Ein Baby wird gefüttert - 28. Dezember 1895


Kino, Film, Dokumentation, gewohnter Teil meiner, unserer heutigen Welt. Bewegte, bewegliche, im besten Fall bewegende Bilder, die ich, sooft ich mag, ansehen kann. Etwas, das einmal war, lebte, handelte, wird belegbar, beweisbar, wiederholbar und zwar nicht "nur" in der erstarrten Version der Photographie, sondern als Ablauf, Dynamik, in seiner Lebendigkeit. Der Beweis, dass die Welt ohne mich, vor mir und also auch nach mir existiert, ist erbracht.
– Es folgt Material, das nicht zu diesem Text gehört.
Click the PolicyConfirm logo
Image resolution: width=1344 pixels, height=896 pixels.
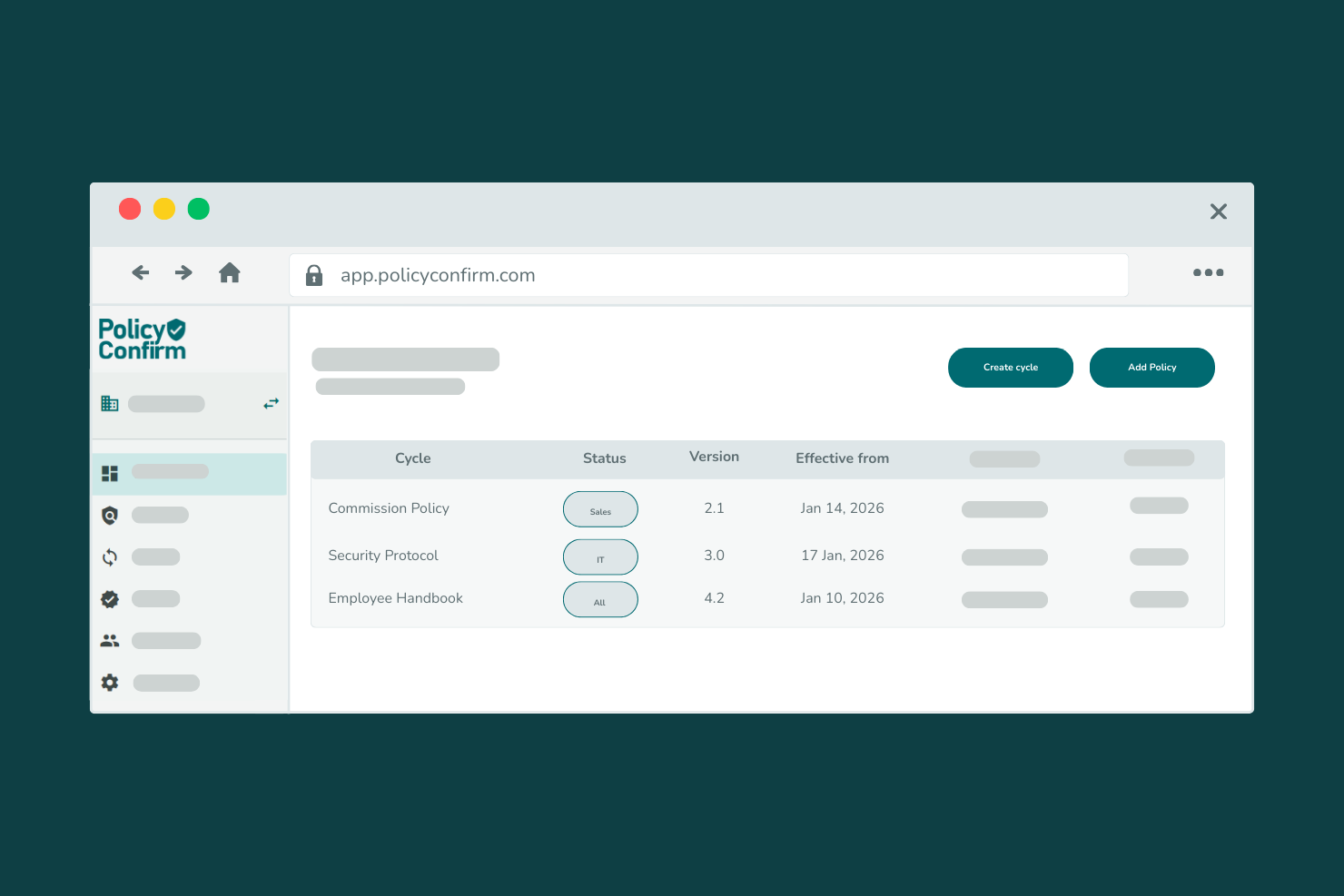click(143, 340)
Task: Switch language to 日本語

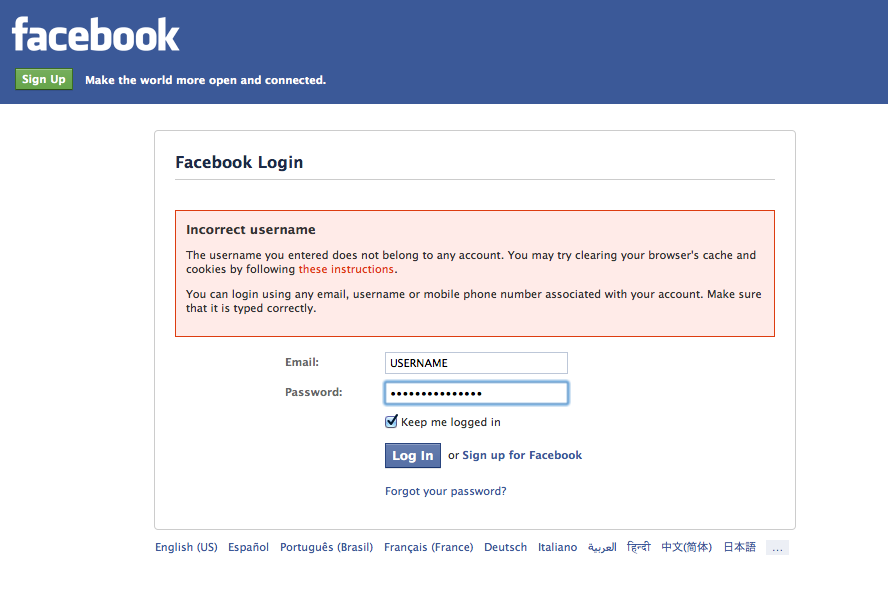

Am 28. Dezember 1895 wurden im Pariser Salon Indien du Grand Café zehn Kurzfilme der Brüder Lumière vor geladenem Publikum gezeigt. Das Kino wurde geboren.
Einer davon ist Le repas de bébé verdeutscht Babys Frühstück. Dieses Baby, zum Zeitpunkt der Aufnahme vielleicht ein halbes Jahr alt, wäre, wenn es noch lebte, heute 116 Jahre alt. Man bemerke: die Mama trinkt Kaffee, der Papa füttert sehr gekonnt.

https://www.youtube.com/watch?v=Wqy-EU2D8M0 

Noch mehr dieser ersten öffentlich gezeigten Filme!
https://www.youtube.com/watch?v=4nj0vEO4Q6s 



Auguste Marie Louis Nicolas Lumière geboren am 19. Oktober 1862 in Besançon, am 10. April 1954 in Lyon gestorben und Louis Jean Lumière, der am 5. Oktober 1864 in Besançon geboren wurde und am 6. Juni 1948 in Bandol, Var verstarb.